I. La caractérisation de l’état de cessation des paiements

Le tribunal constate que l’entreprise se trouve dans l’impossibilité de faire face au passif exigible avec son actif disponible. Il s’appuie sur les éléments fournis par l’organisme social pour établir cette situation. « Le recouvrement amiable est inenvisageable puisque des cotisations ouvrières sont dues à hauteur de 370,90 € et que le recouvrement forcé est inopérant » (Motifs). Cette appréciation concrète de l’insolvabilité constitue le coeur du raisonnement du juge consulaire.

La valeur de cette décision réside dans l’utilisation d’indices convergents pour caractériser l’état de cessation des paiements. Le tribunal combine l’absence de déclarations sociales, l’impossibilité du recouvrement amiable et l’échec du recouvrement forcé. Il confirme ainsi que l’état de cessation des paiements ne se limite pas à un simple défaut de paiement. La portée est de rappeler aux créanciers que la preuve de l’insolvabilité peut être rapportée par faisceau d’indices.

II. La fixation de la date de cessation des paiements

Le tribunal fixe la date de cessation des paiements au 27 juin 2025, correspondant à la notification de la première contrainte. Cette fixation est effectuée « conformément aux dispositions de l’article L.631-8 du code de commerce » (Dispositif). Le juge choisit un repère objectif et certain, celui de l’acte de poursuite initial de l’organisme social.

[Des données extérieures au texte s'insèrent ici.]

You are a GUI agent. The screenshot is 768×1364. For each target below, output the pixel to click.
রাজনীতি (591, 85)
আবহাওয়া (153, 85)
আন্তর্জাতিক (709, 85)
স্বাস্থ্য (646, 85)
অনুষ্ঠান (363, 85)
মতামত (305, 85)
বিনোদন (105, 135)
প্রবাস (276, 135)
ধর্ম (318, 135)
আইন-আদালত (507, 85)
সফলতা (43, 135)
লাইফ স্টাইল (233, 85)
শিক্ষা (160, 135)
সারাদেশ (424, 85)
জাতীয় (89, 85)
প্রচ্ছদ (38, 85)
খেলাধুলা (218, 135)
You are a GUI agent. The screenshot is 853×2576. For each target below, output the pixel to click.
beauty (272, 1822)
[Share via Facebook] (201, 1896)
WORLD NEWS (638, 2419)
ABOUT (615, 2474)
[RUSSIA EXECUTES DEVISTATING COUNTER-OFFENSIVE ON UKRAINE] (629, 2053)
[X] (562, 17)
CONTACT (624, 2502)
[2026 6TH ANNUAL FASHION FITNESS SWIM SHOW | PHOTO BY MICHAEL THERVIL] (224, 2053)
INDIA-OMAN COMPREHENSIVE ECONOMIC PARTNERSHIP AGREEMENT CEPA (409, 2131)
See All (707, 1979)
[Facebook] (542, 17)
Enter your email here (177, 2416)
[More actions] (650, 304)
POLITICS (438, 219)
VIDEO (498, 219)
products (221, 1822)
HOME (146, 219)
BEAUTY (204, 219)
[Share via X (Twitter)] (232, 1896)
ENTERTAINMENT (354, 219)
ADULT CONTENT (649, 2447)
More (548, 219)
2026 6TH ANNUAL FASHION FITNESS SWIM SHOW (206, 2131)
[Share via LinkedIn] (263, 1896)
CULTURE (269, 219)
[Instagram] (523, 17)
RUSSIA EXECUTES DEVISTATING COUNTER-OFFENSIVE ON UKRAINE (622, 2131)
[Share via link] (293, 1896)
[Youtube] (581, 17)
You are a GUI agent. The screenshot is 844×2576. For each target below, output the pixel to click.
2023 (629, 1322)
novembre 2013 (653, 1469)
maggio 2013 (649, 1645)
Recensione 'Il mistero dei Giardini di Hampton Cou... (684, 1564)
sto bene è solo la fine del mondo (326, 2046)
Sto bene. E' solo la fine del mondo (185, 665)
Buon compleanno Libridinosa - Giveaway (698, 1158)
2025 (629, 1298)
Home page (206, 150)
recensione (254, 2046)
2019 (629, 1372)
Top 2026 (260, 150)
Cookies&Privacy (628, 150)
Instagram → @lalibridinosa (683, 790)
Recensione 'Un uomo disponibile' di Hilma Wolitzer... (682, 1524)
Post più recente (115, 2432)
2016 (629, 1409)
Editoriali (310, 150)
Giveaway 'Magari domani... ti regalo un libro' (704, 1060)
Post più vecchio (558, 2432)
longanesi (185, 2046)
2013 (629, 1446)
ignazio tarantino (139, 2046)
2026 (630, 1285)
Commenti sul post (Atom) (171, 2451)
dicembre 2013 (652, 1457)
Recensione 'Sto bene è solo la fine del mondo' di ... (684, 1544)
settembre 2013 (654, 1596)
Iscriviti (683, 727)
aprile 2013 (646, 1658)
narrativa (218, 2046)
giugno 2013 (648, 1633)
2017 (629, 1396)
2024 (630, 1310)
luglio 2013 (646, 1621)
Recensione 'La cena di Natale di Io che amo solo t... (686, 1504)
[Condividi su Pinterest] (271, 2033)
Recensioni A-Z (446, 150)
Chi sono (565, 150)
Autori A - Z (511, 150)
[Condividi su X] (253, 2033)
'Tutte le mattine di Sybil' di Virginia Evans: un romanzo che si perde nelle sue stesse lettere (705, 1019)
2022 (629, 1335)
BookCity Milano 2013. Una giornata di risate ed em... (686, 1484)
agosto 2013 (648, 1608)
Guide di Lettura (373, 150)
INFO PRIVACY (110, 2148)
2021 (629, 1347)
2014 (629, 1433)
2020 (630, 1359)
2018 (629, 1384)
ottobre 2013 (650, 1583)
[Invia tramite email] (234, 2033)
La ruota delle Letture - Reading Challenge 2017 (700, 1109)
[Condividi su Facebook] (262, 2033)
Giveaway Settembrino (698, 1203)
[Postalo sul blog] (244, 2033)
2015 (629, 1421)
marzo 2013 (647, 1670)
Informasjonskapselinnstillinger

Le sens de cette fixation est d’ancrer la cessation des paiements dans un événement juridique précis et non contestable. La valeur de ce choix est d’offrir une sécurité juridique aux parties en évitant une recherche hasardeuse de la date exacte. La portée de cette décision est d’illustrer la pratique des tribunaux de commerce qui privilégient des dates facilement vérifiables. Le jugement illustre parfaitement la procédure d’ouverture du redressement judiciaire à la demande d’un créancier public.

Source : Cour de cassation – Base Open Data « Judilibre » & « Légifrance ».